*** Opening RECORDS PROVIDED ***

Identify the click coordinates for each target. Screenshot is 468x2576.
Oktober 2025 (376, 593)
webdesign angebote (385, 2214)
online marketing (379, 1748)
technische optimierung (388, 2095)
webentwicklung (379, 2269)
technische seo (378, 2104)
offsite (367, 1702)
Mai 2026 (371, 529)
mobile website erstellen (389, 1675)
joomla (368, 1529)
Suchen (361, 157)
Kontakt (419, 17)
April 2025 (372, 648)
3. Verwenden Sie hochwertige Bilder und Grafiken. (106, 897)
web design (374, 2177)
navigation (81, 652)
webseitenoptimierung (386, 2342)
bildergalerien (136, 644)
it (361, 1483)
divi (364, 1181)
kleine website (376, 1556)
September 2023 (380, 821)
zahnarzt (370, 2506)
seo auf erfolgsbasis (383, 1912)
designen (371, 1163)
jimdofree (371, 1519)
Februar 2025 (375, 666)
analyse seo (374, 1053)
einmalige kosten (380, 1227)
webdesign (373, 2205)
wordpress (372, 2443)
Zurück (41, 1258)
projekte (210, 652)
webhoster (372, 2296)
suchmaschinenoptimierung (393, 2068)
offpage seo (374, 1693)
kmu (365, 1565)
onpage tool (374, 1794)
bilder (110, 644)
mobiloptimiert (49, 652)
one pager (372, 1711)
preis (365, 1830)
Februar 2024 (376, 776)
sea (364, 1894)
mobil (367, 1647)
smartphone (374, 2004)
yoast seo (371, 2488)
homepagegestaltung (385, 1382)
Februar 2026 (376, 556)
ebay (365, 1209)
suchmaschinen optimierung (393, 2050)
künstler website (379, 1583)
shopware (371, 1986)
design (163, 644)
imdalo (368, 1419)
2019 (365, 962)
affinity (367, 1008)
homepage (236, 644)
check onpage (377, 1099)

*** Closing RECORDS PROVIDED ***

- [TASK]: Find each line in the material above that carries the string "Februar", and copy it.

- [YOUR RESPONSE]:
Februar 2025 (375, 666)
Februar 2024 (376, 776)
Februar 2026 (376, 556)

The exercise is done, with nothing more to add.